__FONTE__.
━━━━━━━━

Neste jogo, o "ponto de equilíbrio" está na jogada coroa/coroa (bloco inferior direito). Isto acontece porque, a despeito do que K faça, é sempre vantajoso para você escolher coroa, e o mesmo vale para K. E mesmo se K tivesse tido a chance de mudar sua estratégia, você ainda assim escolheria coroa, e vice-versa.
O que Nash não percebeu a princípio, ou só veio a aceitar depois, é que o simples fato de existir um ponto de equilíbrio não quer dizer que, nos jogos da vida real, as pessoas vão escolhê-lo. É o que acontece especialmente nos casos de jogos "reiterativos"— jogos entre dois ou mais jogadores, que são repetidos vezes e vezes, com as mesmas estratégias e a mesma remuneração. Vamos analisar de novo o dilema do prisioneiro, que foi basicamente descoberto por dois outros cientistas de RAND, Merrill Flood e Melvin Dresher, em 1950. (Eles descobriram a forma do jogo; depois, foram introduzidos os prisioneiros e o dilema foi batizado, no final daquele ano, por Albert Tucker.) O ponto de equilíbrio é a defecção mútua: dado que seu parceiro/adversário escolheu a estratégia, e que ela não pode ser mudada, você está sempre em melhor situação se defectar.

━━━━━━━━

Dados de elementos e de posição do texto:

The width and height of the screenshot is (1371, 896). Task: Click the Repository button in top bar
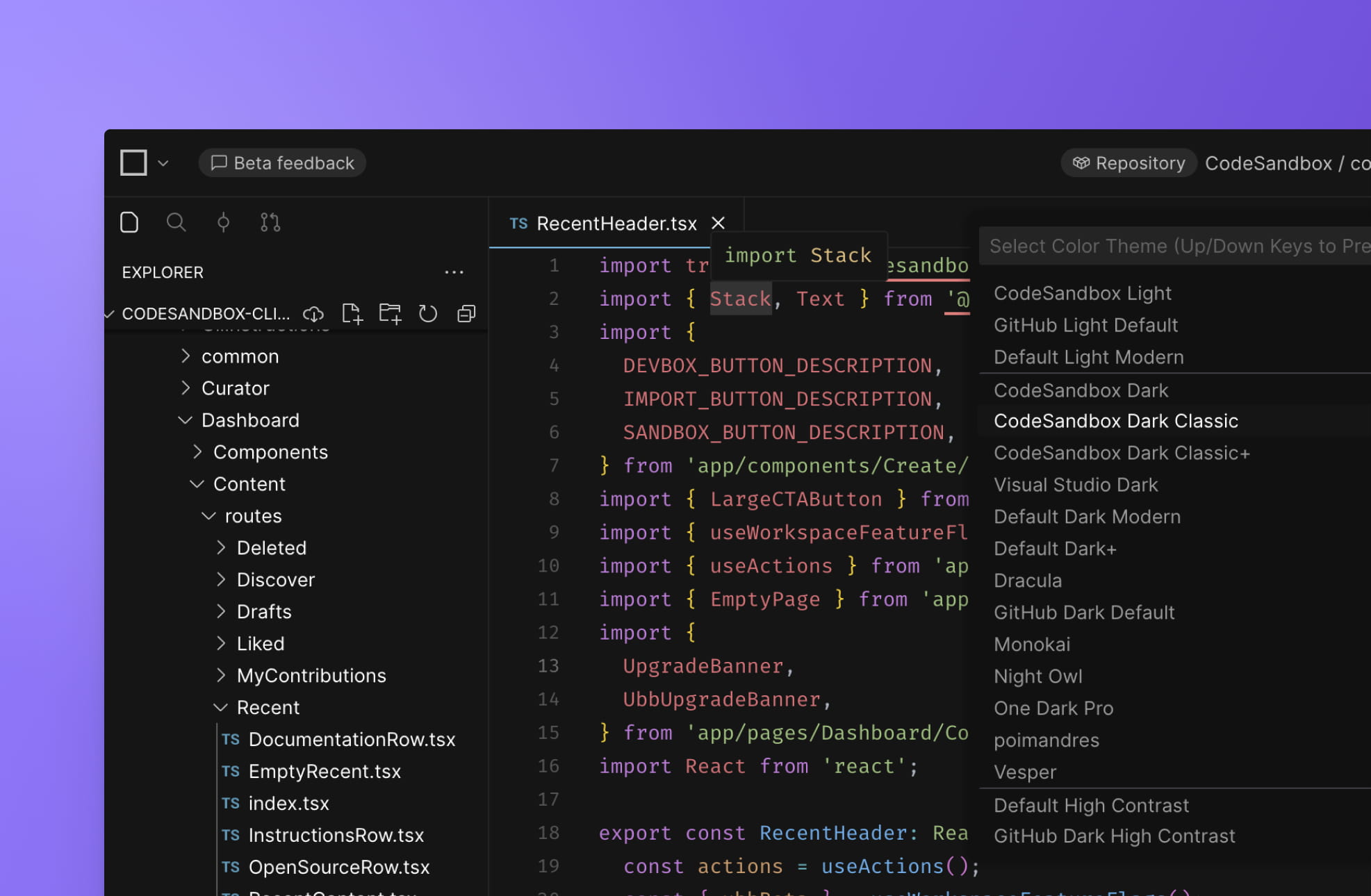click(x=1128, y=163)
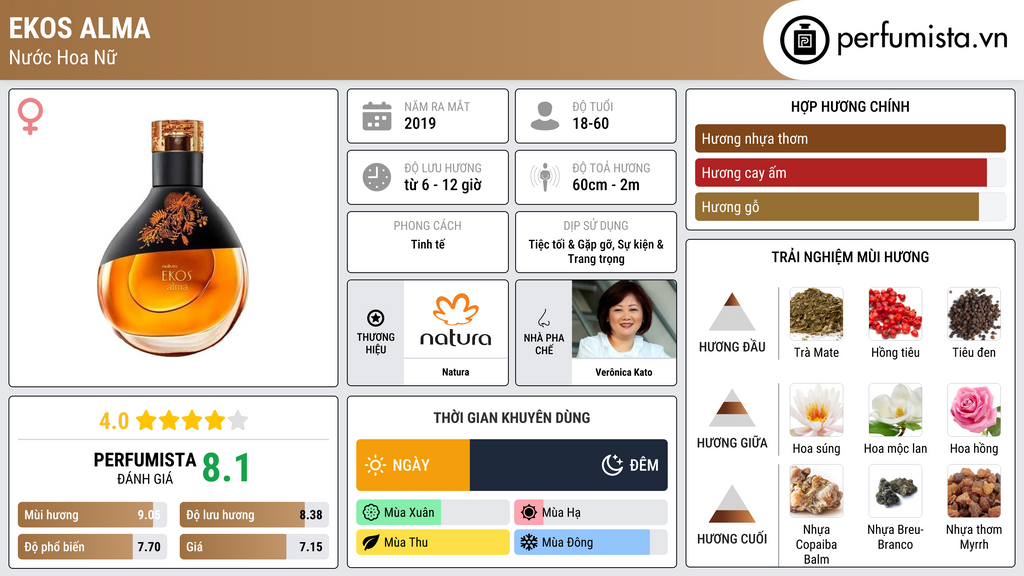
Task: Click the Mùi hương 9.05 rating bar
Action: point(92,515)
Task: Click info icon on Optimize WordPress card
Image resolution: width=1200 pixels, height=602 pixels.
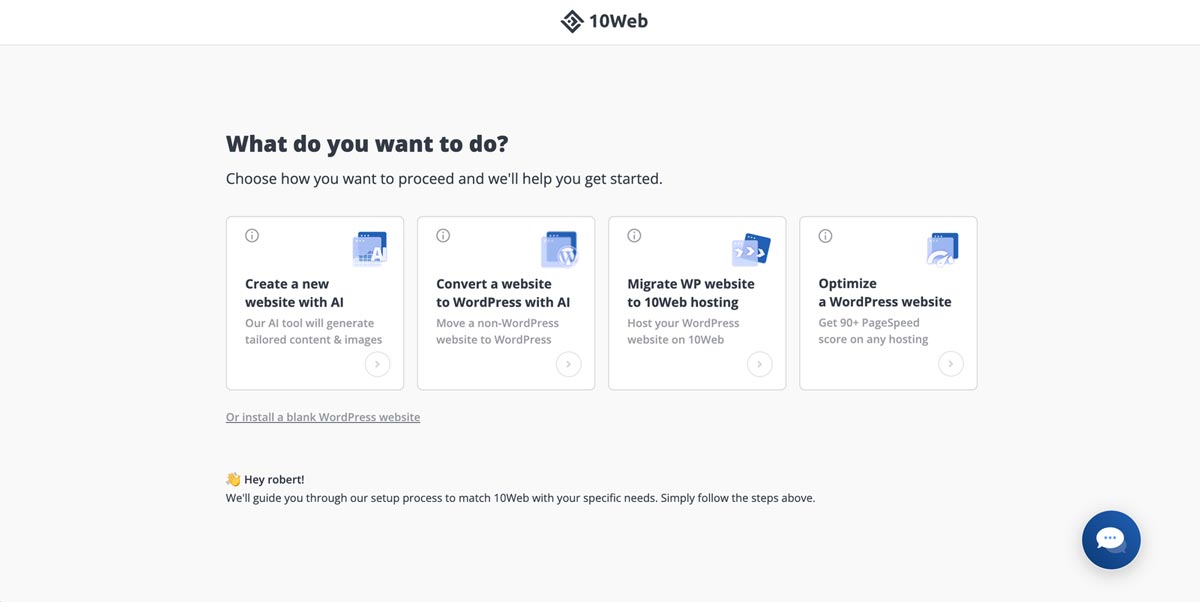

━━━━━━━━

__PROBLEMAS A RESOLVER__.
**A)** Informe, copiando-as por inteiro, todas as linhas da listagem em que aparece a palavra "Task".
**B)** Dê continuidade ao texto sobre o equilíbrio de Nash e o dilema do prisioneiro a partir da última frase apresentada.
O texto e a listagem não têm nenhuma relação entre si.

__RESPOSTAS ESCRITAS__.
**A)**
The width and height of the screenshot is (1371, 896). Task: Click the Repository button in top bar
Task: Click the Mùi hương 9.05 rating bar
Task: Click info icon on Optimize WordPress card

**B)**
Porém, vamos supor que você e seu oponente joguem um jogo do tipo do dilema do prisioneiro centenas de vezes seguidas. Digamos que os ganhos sejam os seguintes:

K coopera 

K defecta 

 Você coopera

$ 2 para você 

$ 0 para você

$ 3 para K

$ 4 para K 

 Você defecta

$ 3 para você

$ 1 para você

$ 1 para K

$ 2 para K 

Não importa o que K faça, você se sairá sempre melhor defectando — você sempre ganhará um dólar a mais. O mesmo vale para K: não importa o que você faça, ele sempre ganhará um dólar a mais defectando. Porém, a cooperação mútua é melhor para ambos do que a defecção mútua; o pior cenário para você é cooperar enquanto K defecta.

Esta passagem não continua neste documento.